Aim of the task
Repeat each entry exactly.

Input for this task
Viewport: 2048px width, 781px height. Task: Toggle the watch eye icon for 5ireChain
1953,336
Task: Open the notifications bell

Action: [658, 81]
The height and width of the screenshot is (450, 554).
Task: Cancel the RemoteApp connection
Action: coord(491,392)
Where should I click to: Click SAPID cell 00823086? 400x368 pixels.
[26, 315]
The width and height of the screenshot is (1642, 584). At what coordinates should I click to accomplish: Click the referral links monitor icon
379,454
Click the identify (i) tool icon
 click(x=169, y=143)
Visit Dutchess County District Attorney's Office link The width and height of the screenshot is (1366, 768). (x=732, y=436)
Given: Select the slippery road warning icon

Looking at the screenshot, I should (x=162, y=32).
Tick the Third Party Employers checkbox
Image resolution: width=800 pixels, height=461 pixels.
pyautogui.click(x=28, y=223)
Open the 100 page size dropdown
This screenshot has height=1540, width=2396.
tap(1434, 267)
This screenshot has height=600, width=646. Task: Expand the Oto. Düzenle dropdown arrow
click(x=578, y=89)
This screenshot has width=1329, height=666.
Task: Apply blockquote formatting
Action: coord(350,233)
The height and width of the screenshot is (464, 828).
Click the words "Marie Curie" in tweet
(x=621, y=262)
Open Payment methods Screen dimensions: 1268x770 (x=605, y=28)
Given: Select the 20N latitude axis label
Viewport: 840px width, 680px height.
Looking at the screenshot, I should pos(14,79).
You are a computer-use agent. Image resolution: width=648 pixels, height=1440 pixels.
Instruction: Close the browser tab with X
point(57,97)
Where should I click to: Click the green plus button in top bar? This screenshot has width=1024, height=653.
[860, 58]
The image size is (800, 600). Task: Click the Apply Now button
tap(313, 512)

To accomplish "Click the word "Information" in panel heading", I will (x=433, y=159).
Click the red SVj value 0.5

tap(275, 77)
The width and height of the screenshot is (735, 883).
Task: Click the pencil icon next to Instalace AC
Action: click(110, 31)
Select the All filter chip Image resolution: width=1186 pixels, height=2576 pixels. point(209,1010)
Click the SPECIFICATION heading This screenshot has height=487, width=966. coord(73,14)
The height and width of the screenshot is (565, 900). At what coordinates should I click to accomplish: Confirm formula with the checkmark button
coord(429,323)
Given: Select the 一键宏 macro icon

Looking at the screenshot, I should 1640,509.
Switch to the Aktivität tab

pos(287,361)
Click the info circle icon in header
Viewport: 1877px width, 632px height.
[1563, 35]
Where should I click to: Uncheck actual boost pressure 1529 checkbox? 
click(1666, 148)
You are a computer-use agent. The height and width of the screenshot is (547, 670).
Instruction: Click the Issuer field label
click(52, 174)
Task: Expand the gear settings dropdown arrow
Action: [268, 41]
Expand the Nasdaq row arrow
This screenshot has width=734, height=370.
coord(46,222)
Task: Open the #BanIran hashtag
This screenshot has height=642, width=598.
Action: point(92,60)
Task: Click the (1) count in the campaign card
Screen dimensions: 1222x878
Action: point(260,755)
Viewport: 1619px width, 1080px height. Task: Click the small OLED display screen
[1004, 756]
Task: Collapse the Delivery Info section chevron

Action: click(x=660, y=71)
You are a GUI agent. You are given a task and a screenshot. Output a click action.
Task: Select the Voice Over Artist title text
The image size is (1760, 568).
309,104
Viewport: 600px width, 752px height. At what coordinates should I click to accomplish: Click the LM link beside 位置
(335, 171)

Answer to this exercise
Viewport: 2048px width, 781px height. Task: Toggle the watch eye icon for 5ireChain
1953,336
Task: Open the notifications bell

Action: [658, 81]
The height and width of the screenshot is (450, 554).
Task: Cancel the RemoteApp connection
Action: coord(491,392)
Where should I click to: Click SAPID cell 00823086? 400x368 pixels.
[26, 315]
The width and height of the screenshot is (1642, 584). At what coordinates should I click to accomplish: Click the referral links monitor icon
379,454
Click the identify (i) tool icon
 click(x=169, y=143)
Visit Dutchess County District Attorney's Office link The width and height of the screenshot is (1366, 768). (x=732, y=436)
Given: Select the slippery road warning icon

Looking at the screenshot, I should (x=162, y=32).
Tick the Third Party Employers checkbox
Image resolution: width=800 pixels, height=461 pixels.
pyautogui.click(x=28, y=223)
Open the 100 page size dropdown
This screenshot has height=1540, width=2396.
tap(1434, 267)
This screenshot has height=600, width=646. Task: Expand the Oto. Düzenle dropdown arrow
click(x=578, y=89)
This screenshot has width=1329, height=666.
Task: Apply blockquote formatting
Action: coord(350,233)
The height and width of the screenshot is (464, 828).
Click the words "Marie Curie" in tweet
(x=621, y=262)
Open Payment methods Screen dimensions: 1268x770 (x=605, y=28)
Given: Select the 20N latitude axis label
Viewport: 840px width, 680px height.
Looking at the screenshot, I should pos(14,79).
You are a computer-use agent. Image resolution: width=648 pixels, height=1440 pixels.
Instruction: Close the browser tab with X
point(57,97)
Where should I click to: Click the green plus button in top bar? This screenshot has width=1024, height=653.
[860, 58]
The image size is (800, 600). Task: Click the Apply Now button
tap(313, 512)

To accomplish "Click the word "Information" in panel heading", I will (x=433, y=159).
Click the red SVj value 0.5

tap(275, 77)
The width and height of the screenshot is (735, 883).
Task: Click the pencil icon next to Instalace AC
Action: click(110, 31)
Select the All filter chip Image resolution: width=1186 pixels, height=2576 pixels. point(209,1010)
Click the SPECIFICATION heading This screenshot has height=487, width=966. coord(73,14)
The height and width of the screenshot is (565, 900). At what coordinates should I click to accomplish: Confirm formula with the checkmark button
coord(429,323)
Given: Select the 一键宏 macro icon

Looking at the screenshot, I should 1640,509.
Switch to the Aktivität tab

pos(287,361)
Click the info circle icon in header
Viewport: 1877px width, 632px height.
[1563, 35]
Where should I click to: Uncheck actual boost pressure 1529 checkbox? 
click(1666, 148)
You are a computer-use agent. The height and width of the screenshot is (547, 670).
Instruction: Click the Issuer field label
click(52, 174)
Task: Expand the gear settings dropdown arrow
Action: [268, 41]
Expand the Nasdaq row arrow
This screenshot has width=734, height=370.
coord(46,222)
Task: Open the #BanIran hashtag
This screenshot has height=642, width=598.
Action: point(92,60)
Task: Click the (1) count in the campaign card
Screen dimensions: 1222x878
Action: point(260,755)
Viewport: 1619px width, 1080px height. Task: Click the small OLED display screen
[1004, 756]
Task: Collapse the Delivery Info section chevron

Action: click(x=660, y=71)
You are a GUI agent. You are given a task and a screenshot. Output a click action.
Task: Select the Voice Over Artist title text
The image size is (1760, 568).
309,104
Viewport: 600px width, 752px height. At what coordinates should I click to accomplish: Click the LM link beside 位置
(335, 171)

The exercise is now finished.